Laptops were left unlocked a little longer than they should have been. Response rates to phishing emails went up as we absent-mindedly followed interesting sounding links from email addresses that we didn’t recognise. Corporate laptops started being used by family members sharing the same Amazon Prime account. A recent research survey conducted by AT&T on workers in the UK and Germany found that 54% of employees are using corporate devices for personal reasons, with many admitting connecting to anything from smart TVs to fitness equipment.
Part of this behavioural change is linked to changing perceptions around work, and how we view the rules associated with it – when there isn’t that defined spatial separation between work and home. As we move further away from the closed corporate office environment, we feel less of a desire to comply with the rule sets that are associated with them. Put simply, the difference between working from the office and working from home is that we relax a little. From a cyber security perspective, this is risky.
Overlaying this change in behaviour with the fact that hybrid working is harder to secure (e.g. more locations, more devices and more varied working patterns) means a significant increase in cyber-attack risk. If we don’t address that change and correct it, that risk will persist.
We need to build on the things we have learned and raise our game
A lot of good has come from the changes to ways of working we have seen since the pandemic hit. Collaborative technology platforms like Teams or Zoom have massively increased the ability for remote colleagues to engage creatively, and we have all learned to be more flexible and supportive in how we work with each other.
We need to carry those things forward into the hybrid working world, but we need to do that on sound security foundations.
We need to remind ourselves of the commitments that we made when we signed up. That means dusting off IT policies that cover things like personal versus professional laptop use, and the security precautions that we need to take. If you can’t remember whether visiting home shopping sites or emailing friends is allowed, now is probably a good time to check with your technology or HR departments on authorised usage. If you are sharing the same password across multiple accounts, now would be a good time to stop.

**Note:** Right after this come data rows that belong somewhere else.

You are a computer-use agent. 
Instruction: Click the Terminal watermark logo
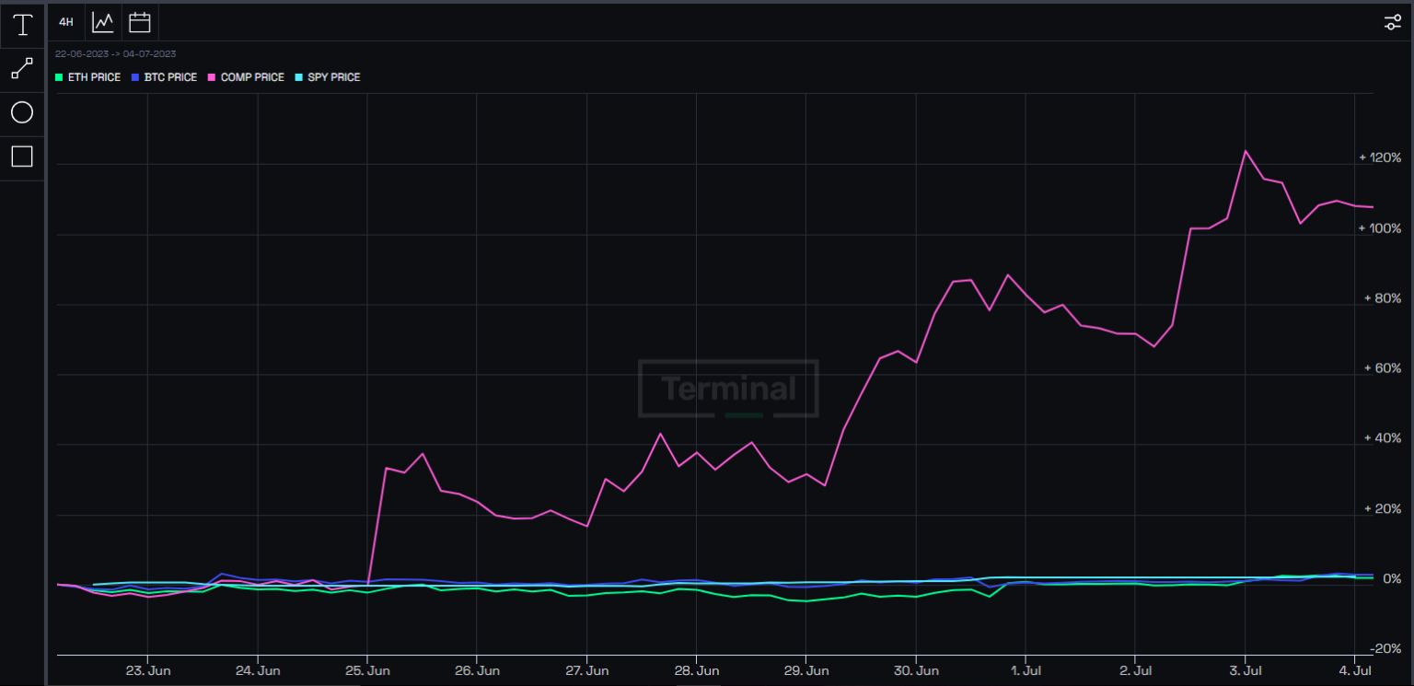pyautogui.click(x=728, y=390)
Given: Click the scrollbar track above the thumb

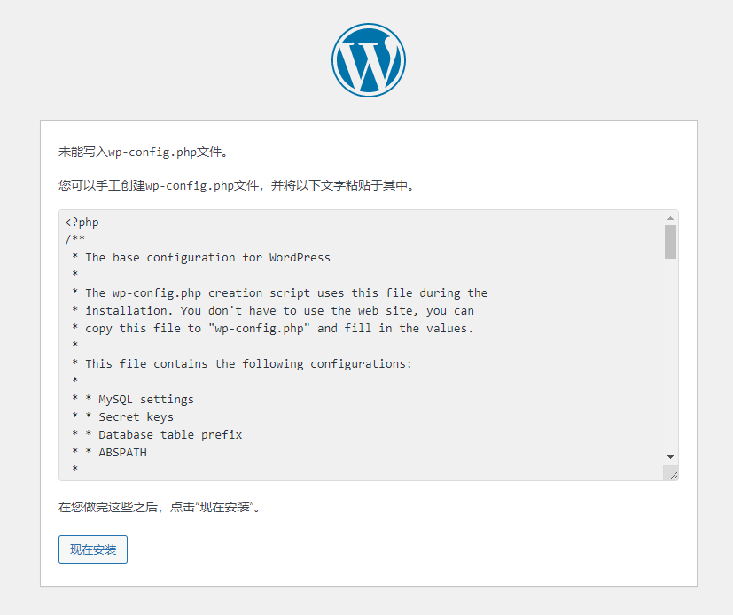Looking at the screenshot, I should pos(671,223).
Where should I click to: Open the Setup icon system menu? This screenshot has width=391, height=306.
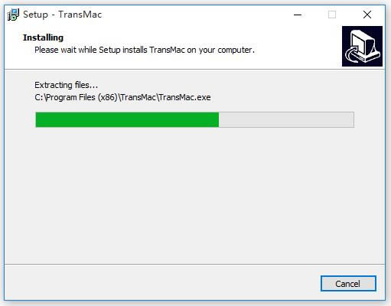point(13,15)
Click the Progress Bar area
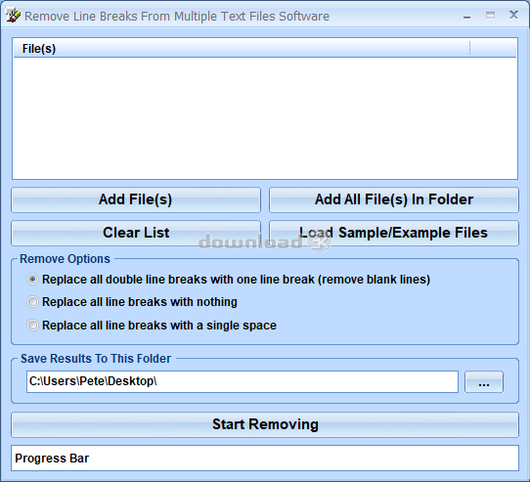This screenshot has width=530, height=482. point(265,459)
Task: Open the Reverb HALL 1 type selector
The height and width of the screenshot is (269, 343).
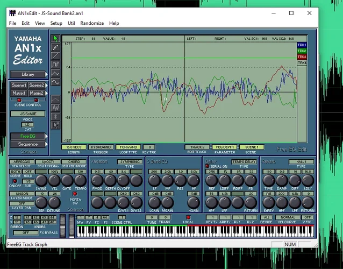Action: [x=301, y=161]
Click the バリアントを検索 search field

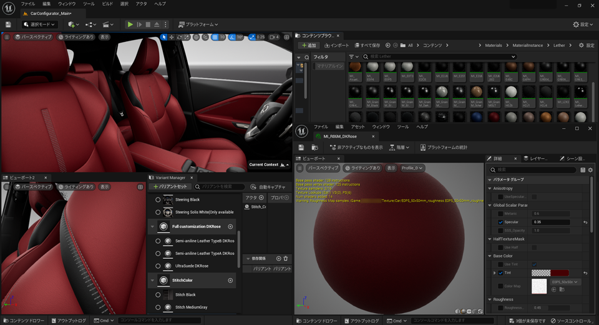click(218, 187)
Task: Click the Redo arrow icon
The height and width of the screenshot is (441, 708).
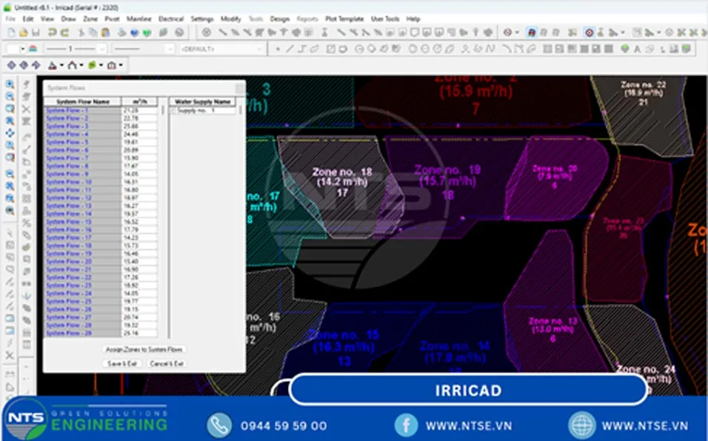Action: tap(64, 33)
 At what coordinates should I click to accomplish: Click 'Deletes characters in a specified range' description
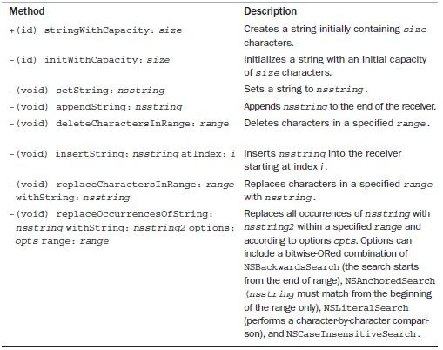point(337,123)
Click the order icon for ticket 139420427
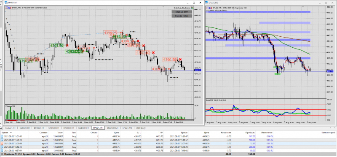Image resolution: width=337 pixels, height=157 pixels. tap(2, 136)
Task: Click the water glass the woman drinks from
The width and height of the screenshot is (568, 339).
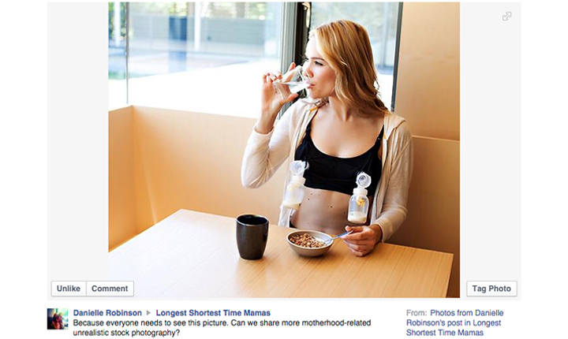Action: [292, 81]
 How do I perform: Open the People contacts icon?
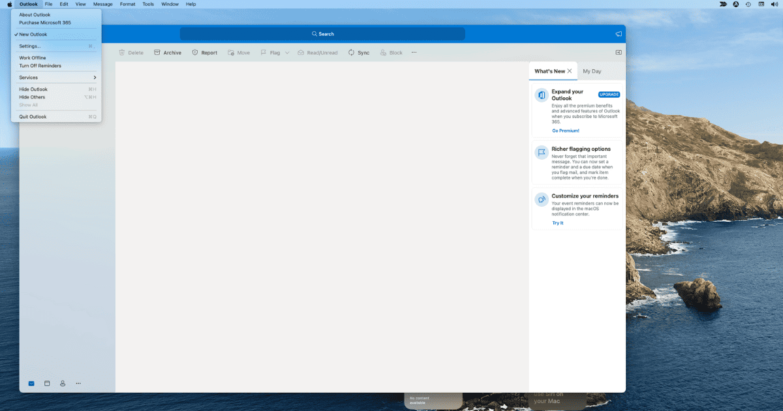point(63,384)
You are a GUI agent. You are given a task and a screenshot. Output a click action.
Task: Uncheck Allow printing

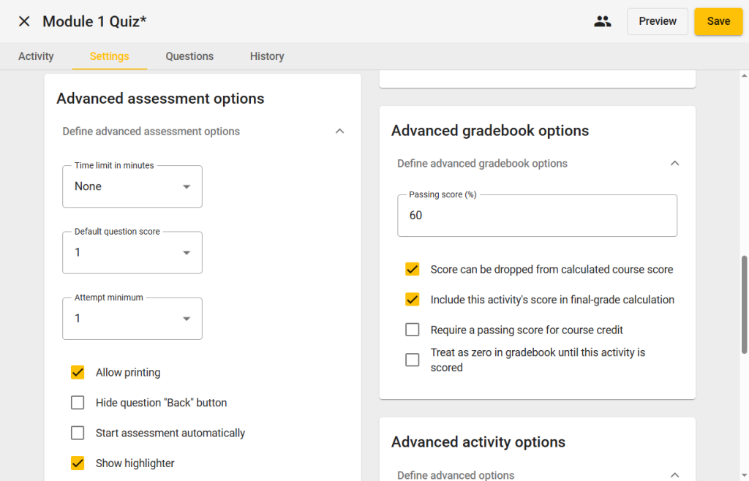tap(78, 373)
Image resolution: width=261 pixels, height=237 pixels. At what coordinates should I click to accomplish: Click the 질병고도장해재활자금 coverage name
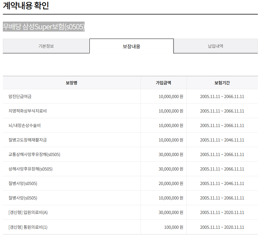28,140
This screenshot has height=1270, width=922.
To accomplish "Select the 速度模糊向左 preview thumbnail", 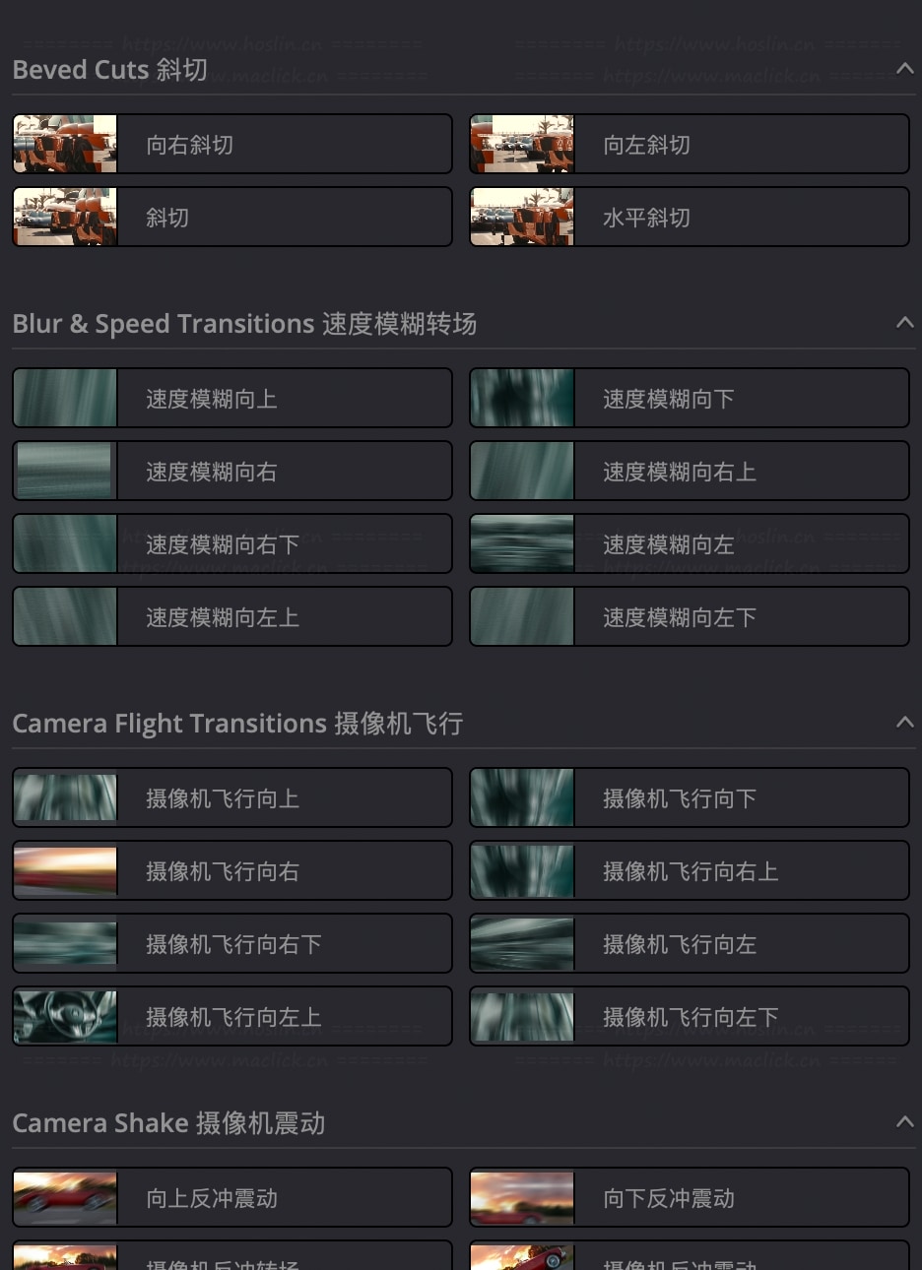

Thinking about hybrid working, and what that means, is important too. Look at the relationship between personal devices (your phone, your computer or even your smart speaker) and data belonging to the organisation you work for, because in the main it is best if they are kept separate. If you aren’t used to taking your laptop home with you, think about how safe your personal bag is if it is ever left alone – and treat your work equipment with the same level of care. Try and avoid the temptation of emailing your Gmail account too, no matter how much you prefer your home PC.
Consider also where your information might be vulnerable and how an attacker might take advantage. The volume of phishing emails that purported to be from corporate helpdesks increased massively at the start of the pandemic, as attackers took advantage of the fact that end users were coming to grips with their new working arrangements and looking for help. Think carefully when an external email lands in your inbox. Has it been structured to arouse your attention or provoke fear or sympathy? Pause for a moment and reflect. Is the author trying to get you to do something you probably shouldn’t? Many of the phishing emails that are sent contain obvious spelling mistakes and grammatical errors, but they are getting better and we need to be ready for them.
Hybrid working is here, and it is here to stay. As we make the transition from home to hybrid, we should set ourselves up to take advantage of every opportunity that it offers, whilst at the same time ensuring that we do so safely.